The “Insurance” Strategy I Use To Protect My Money From A Selloff
I want to show you one of the most interesting charts in the market right now. It’s a chart of the SPDR S&P 500 ETF (NYSE: SPY) and Invesco S&P 500 Equal Weight ETF (NYSE: RSP).
As you can see, SPY is in a short-term downtrend while RSP is near new highs.
Why is that so interesting? Because both ETFs hold the exact same stocks. To understand what’s going on here, allow me to explain…
The difference between the two is in the weighting of those stocks. SPY holds stocks in the same weight that they are in the S&P 500 index. RSP equally weights each stock.
The three largest holdings in SPY are Apple, Microsoft, and Amazon. They account for more than 15% of the ETF. The top holdings include other tech names like Facebook and Tesla. These stocks led the bull market but are now losing favor with investors.
An index of the market leaders fell more than 16% from its highs. That index, the NYSE FANG+ Index, is shown below. The FAANG stocks, as many of you know, are Facebook, Amazon, Apple, Netflix, and Google.
A few months ago, investors were buying FAANG stocks. Everyone seemed to believe that they were what we like to jokingly call “one-decision” stocks… the kind of stock where all an investor needs to do is make the “one decision” to buy. (No “sell” decision necessary since the investor assumes the stock will only go up.)
But now, many FAANG investors are having their faith tested. If they end up capitulating and selling, which seems increasingly likely as prices fall, the broad market selloff could accelerate.
This is one of the reasons I remain focused on the short term. And one of the ways I’m doing that involves a way to get paid extra income from stocks I already own.
I’ll give you an example…
How I’m Collecting “Insurance” Payments
Over at my premium newsletter, Maximum Income, we sold a covered call on Altria Group, Inc. (NYSE: MO). The company, which is involves in everything from cigarettes to wine, is a well-known favorite among income investors.
Currently, the stock yields about 7%. But with the trade we made, we don’t have to wait a full year to get paid. In fact, we got paid instantly.

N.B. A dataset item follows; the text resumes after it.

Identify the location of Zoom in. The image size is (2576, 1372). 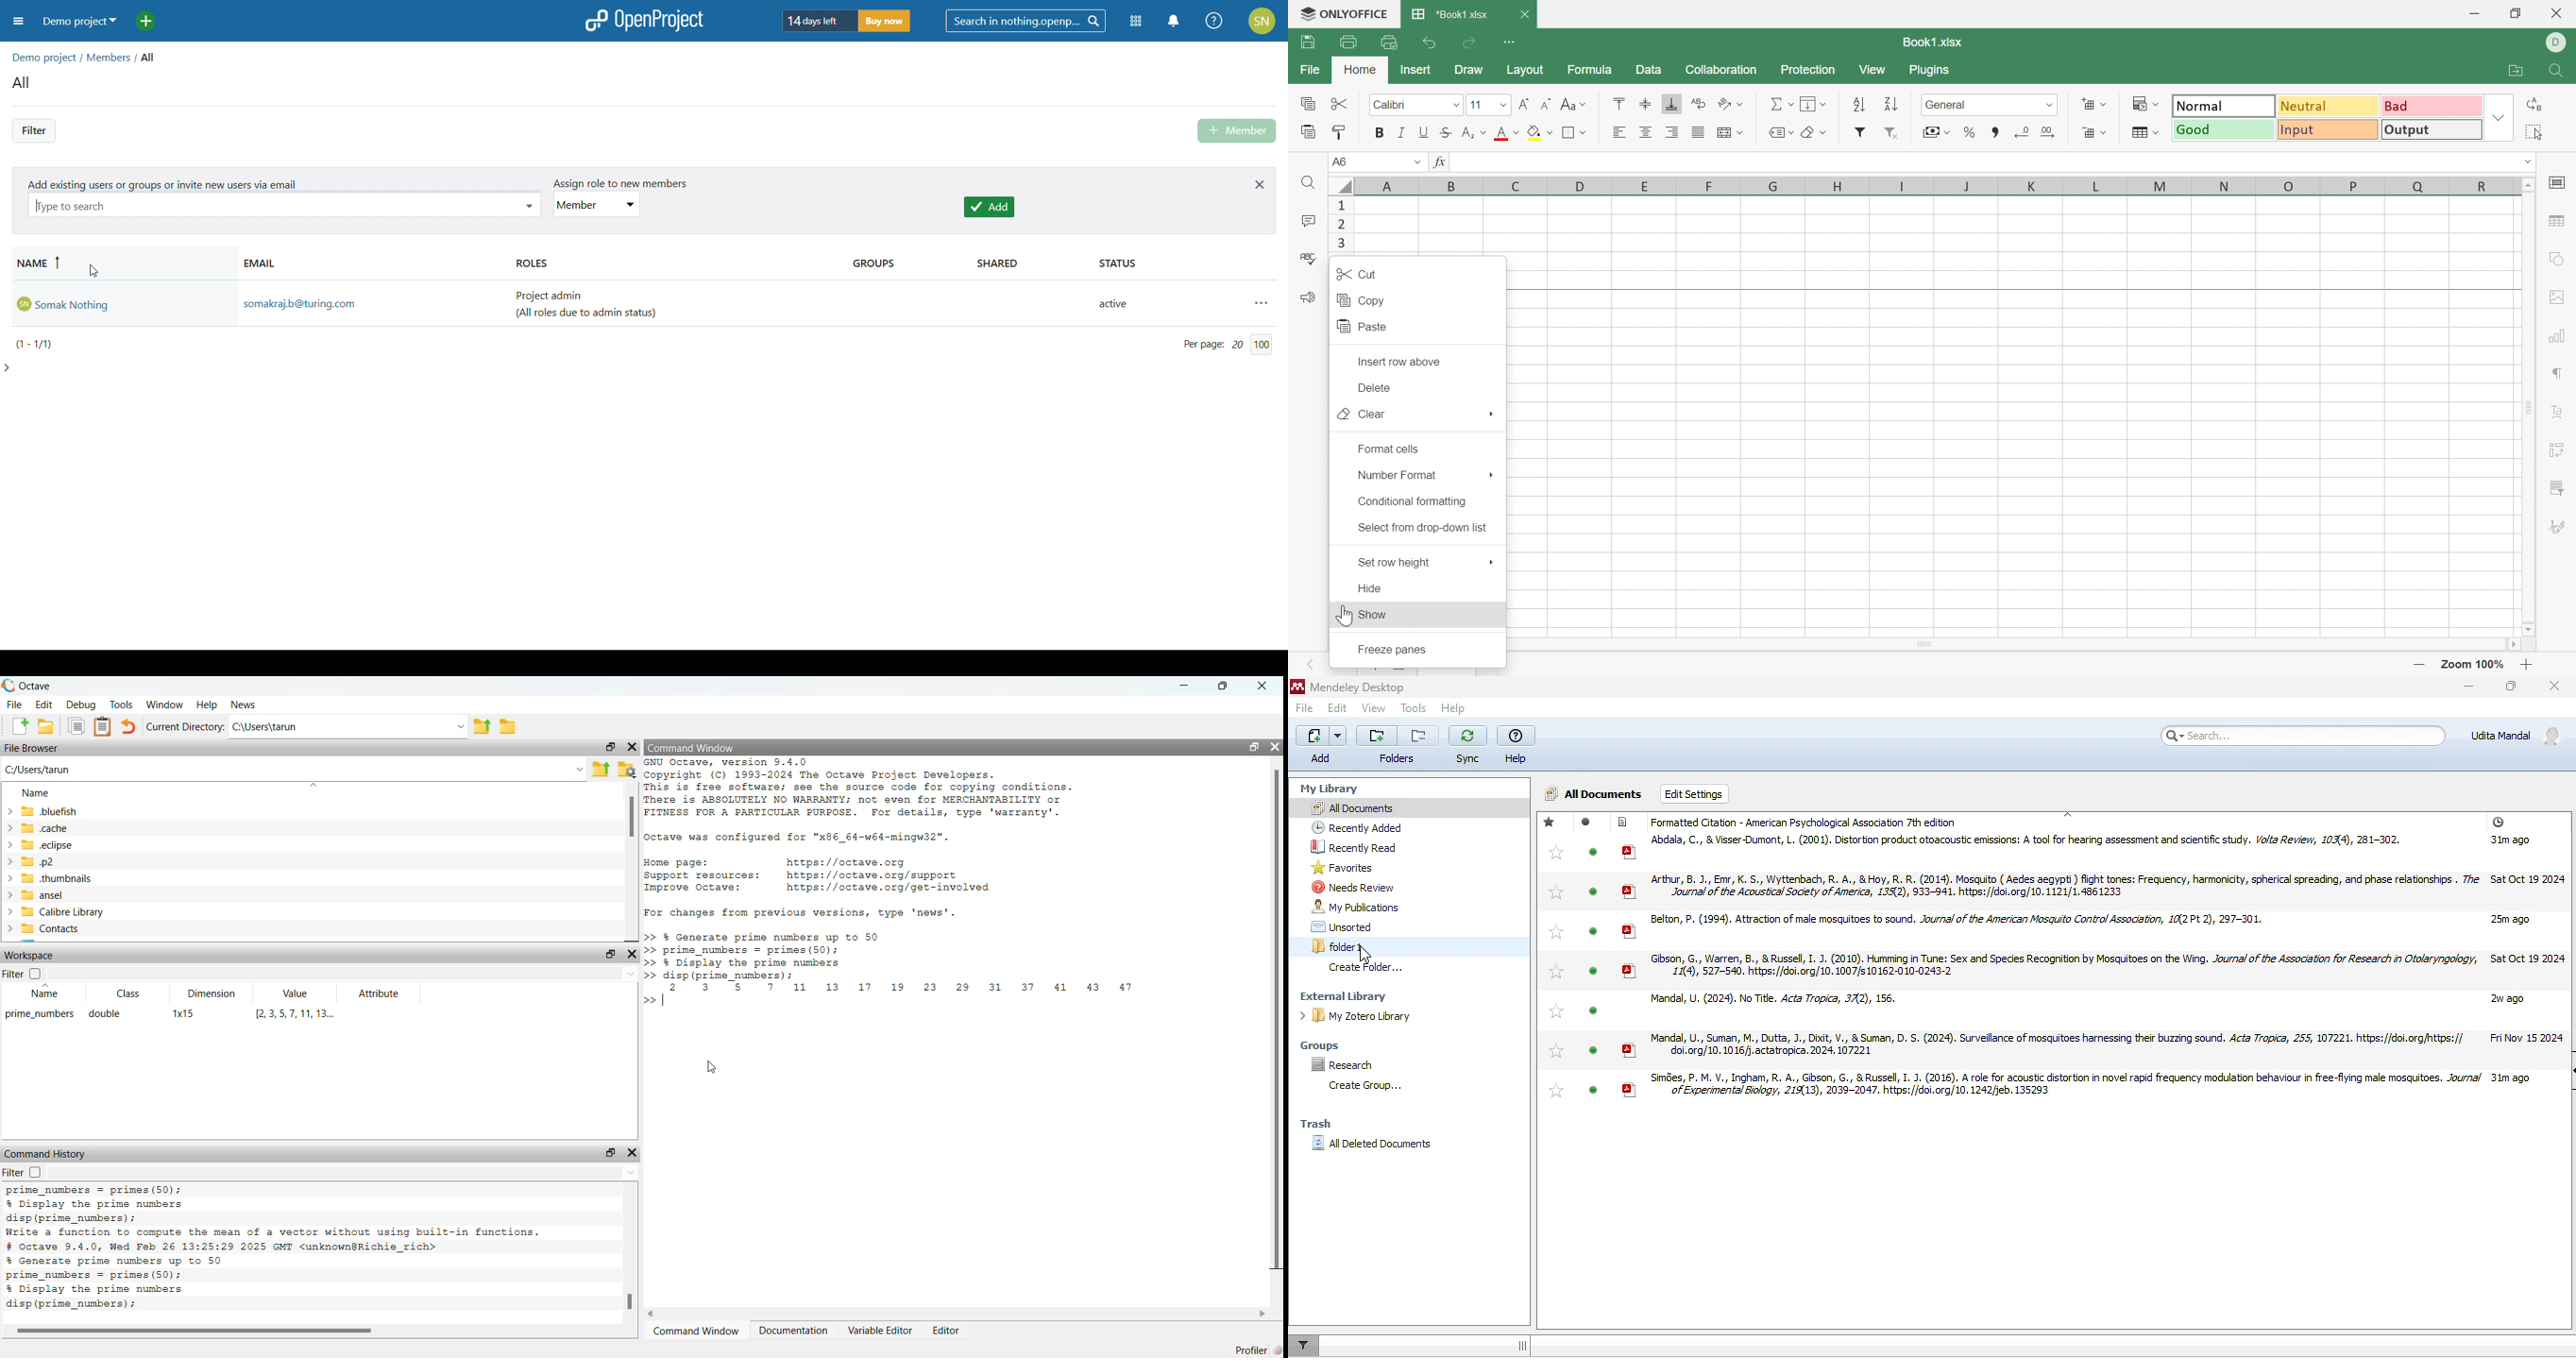
(2527, 665).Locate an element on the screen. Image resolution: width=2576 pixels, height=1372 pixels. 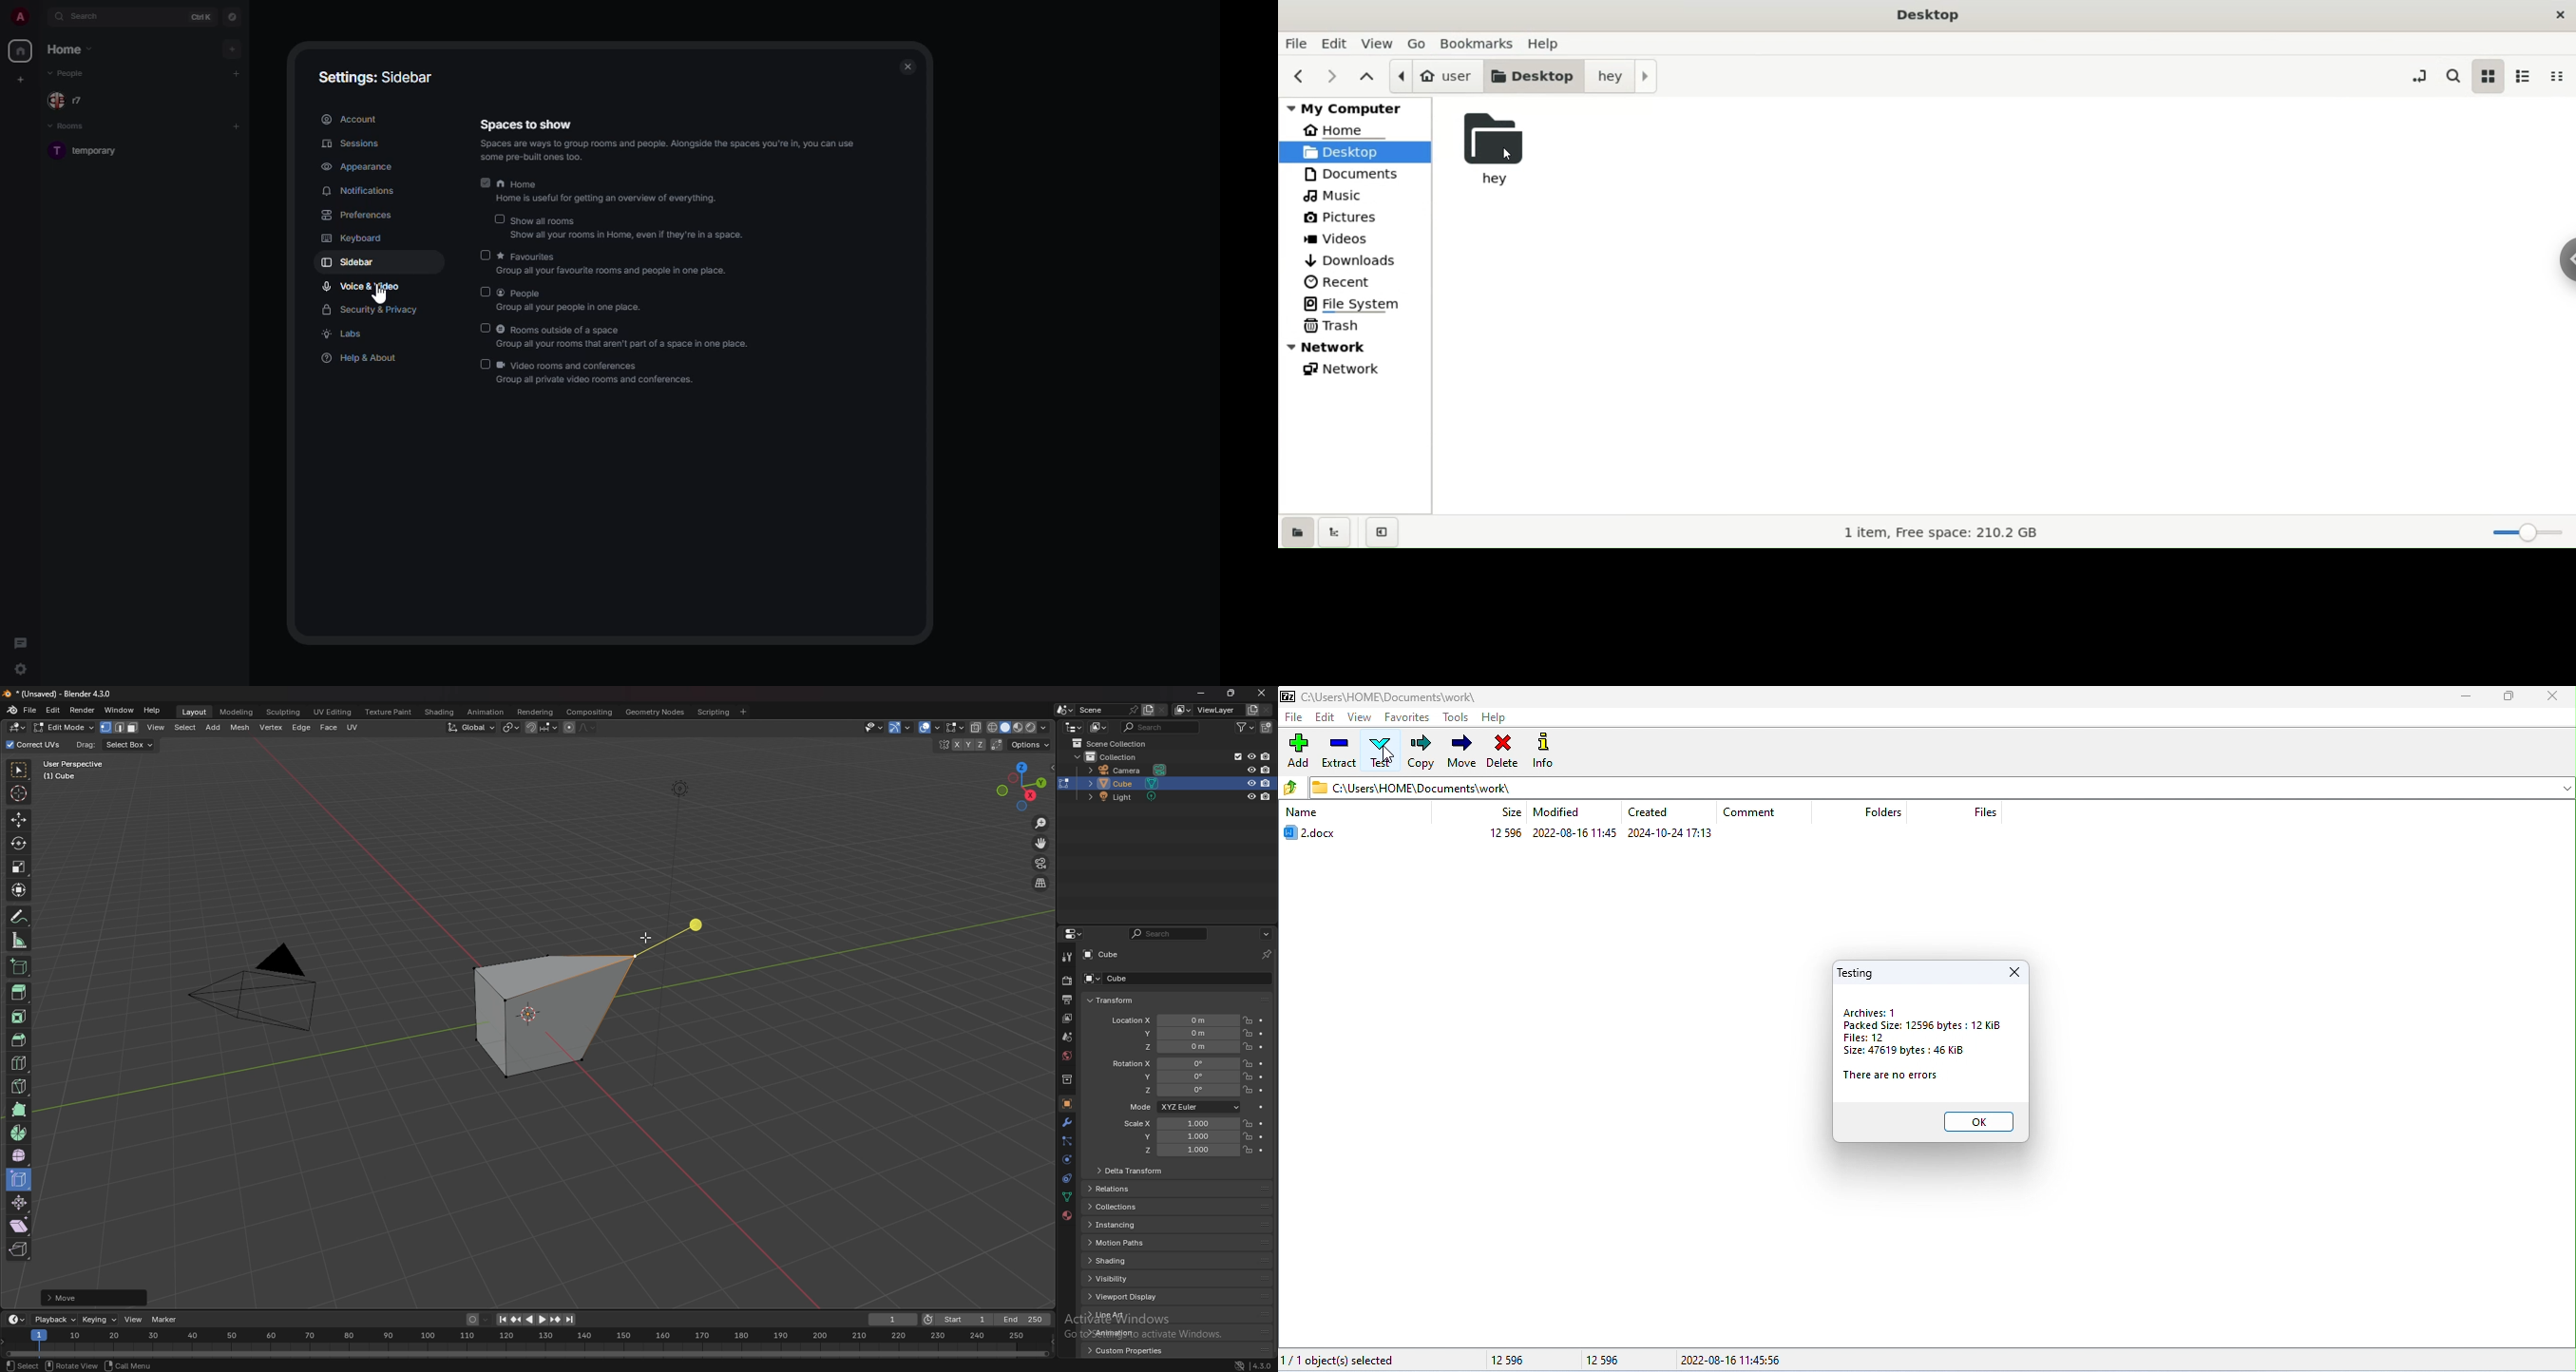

How did we do this? Well, we essentially got paid to sell this stock at a higher price. That may sound strange to some of you, so let me break it down. Because once you understand how it works, including how easy it is and how much you can get paid, it will change the way you think about earning income in the market.
I set a price at which I’m willing to sell a stock, usually enough to give me a good profit to where it’s currently trading. After all, who doesn’t like that? Then I go to my broker and tell them to connect me to someone that’s willing to buy shares of Altria at the price I’m willing to sell it. Then, we make a deal. Keep in mind, this deal is all done through my brokerage account through a simple set of instructions.
The deal went something like this… First, I set my price. In Altria’s case, I was willing to sell shares at $50 — a slight premium to the recent price. And like most deals, there’s an expiration to my arrangement. In this case my offer is good until April 16 — about 36 days from when I made the offer.
In return, the buyer pays me cash to seal the deal. Think of it like an earnest payment. You may be asking yourself why I might want to do this. For the same reason we pay for auto or home insurance. Just in case.
Only in this case, I am acting as the insurance company. Although I wouldn’t mind it if Altria soared higher, I don’t think the stock will climb that high in the next 36 days. So I’m willing to risk potentially missing out on that upside in order to collect an upfront premium.
That way, if a broad-market selloff happens, that income will protect me on the downside. (Think of it as lowering your cost basis.)
If the stock does go past $50 in the next month, I’ll sell the stock, but I get to keep the cash I collected. If the stock doesn’t climb to that price, I simply keep my payment and move on. And I can make a trade like this again and again…
Action To Take
This is why I’m focused on shorter-term strategies like this right now. Yes, it’s true that in most cases if we have to sell, we won’t collect as much income as we could’ve if we had simply held the stock for a year and collected all the dividends. But we also won’t be stuck holding the stock if a broad market selloff happens.
On the flip side, we may never have to sell — in which case we can make trades like this throughout the year and collect the dividends.
Making “insurance” trades like this offers the kind of risk-reward profile that should be highly appealing in this market right now.